About the speaker:Dr. Andrew L. Goldman has been a member of the Gonzaga History Department since the fall semester of 2002, and Chair of the Classical Civilizations Department since 2007. His fields of special interest are ancient history (Roman and Greek), classical archaeology, and the classical languages (Latin and Greek). He received his BA from Wesleyan University in 1988, and his MA and PhD from the University of North Carolina-Chapel Hill in 1993 and 2000, respectively. He has spent several years living and teaching abroad: he lived in Ankara, Turkey, as a Fulbright Fellow and instructor at Bilkent University (1995-97), and in Rome as a teacher at Duke University's Intercollegiate Center for Classical Studies (1999-2000). Since 1992, he has been an active member of the excavation team at the ancient site of Gordion (central Turkey), where he has been studying the economic and social history of the small Roman-period settlement that flourished there between the 1st and 5th centuries AD. He has recently published several Latin inscriptions and the funerary finds from the Roman cemeteries at Gordion. During the summer of 2004 and 2005, with the aid of a Loeb Foundation Grant from Harvard University, he directed a team of archaeologists and assistants in what was the first systematic excavations of the Roman town on the site.

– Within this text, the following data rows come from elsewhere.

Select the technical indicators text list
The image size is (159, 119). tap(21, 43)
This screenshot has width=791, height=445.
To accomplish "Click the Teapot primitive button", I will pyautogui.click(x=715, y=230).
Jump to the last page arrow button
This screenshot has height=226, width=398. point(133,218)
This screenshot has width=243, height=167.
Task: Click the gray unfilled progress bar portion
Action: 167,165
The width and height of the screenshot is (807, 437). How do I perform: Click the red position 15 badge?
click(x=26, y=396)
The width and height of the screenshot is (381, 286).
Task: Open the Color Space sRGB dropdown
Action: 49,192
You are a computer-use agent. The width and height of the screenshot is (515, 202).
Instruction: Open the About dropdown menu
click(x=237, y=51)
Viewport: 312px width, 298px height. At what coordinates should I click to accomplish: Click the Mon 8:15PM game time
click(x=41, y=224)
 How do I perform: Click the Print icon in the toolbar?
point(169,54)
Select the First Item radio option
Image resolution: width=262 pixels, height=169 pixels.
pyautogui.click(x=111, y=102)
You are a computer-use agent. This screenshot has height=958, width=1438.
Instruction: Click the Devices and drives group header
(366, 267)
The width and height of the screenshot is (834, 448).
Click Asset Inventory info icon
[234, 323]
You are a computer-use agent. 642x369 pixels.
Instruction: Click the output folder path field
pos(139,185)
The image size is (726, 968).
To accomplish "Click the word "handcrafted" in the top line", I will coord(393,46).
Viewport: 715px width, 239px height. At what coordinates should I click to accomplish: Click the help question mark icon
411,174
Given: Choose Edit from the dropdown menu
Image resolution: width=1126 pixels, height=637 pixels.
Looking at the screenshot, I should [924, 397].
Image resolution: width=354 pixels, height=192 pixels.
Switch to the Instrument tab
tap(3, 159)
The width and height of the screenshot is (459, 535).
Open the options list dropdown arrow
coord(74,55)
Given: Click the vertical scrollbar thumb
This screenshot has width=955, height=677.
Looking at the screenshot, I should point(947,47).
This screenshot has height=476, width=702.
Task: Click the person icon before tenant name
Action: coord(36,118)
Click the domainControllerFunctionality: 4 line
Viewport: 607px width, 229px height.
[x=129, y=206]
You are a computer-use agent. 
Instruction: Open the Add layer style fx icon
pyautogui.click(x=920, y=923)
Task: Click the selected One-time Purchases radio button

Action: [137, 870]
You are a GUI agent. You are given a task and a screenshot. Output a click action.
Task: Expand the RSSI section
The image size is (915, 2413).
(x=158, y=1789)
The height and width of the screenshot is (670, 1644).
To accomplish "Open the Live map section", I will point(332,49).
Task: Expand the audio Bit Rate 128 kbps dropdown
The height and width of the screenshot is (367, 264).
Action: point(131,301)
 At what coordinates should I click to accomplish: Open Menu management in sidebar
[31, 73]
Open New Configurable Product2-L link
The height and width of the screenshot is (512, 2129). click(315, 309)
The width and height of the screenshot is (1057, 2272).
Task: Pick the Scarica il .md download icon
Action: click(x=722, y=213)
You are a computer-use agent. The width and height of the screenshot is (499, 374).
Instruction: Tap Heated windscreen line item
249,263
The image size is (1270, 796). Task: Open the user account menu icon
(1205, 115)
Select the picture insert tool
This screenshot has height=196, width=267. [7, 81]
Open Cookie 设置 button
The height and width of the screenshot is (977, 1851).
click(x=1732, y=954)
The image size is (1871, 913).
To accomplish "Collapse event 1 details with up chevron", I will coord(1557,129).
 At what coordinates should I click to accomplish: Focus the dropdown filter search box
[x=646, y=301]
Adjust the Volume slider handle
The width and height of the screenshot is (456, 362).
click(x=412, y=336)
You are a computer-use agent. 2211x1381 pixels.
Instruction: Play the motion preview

In the course of this fieldwork, Roman weapons and armor were unearthed, providing the first concrete evidence for the hypothesis that the town was a minor Roman military site. The material, dating from the first and second centuries AD, is some of the earliest Roman military equipment excavated in the Roman East, and the site is the only Roman military base of its period to ever have been explored in Turkey.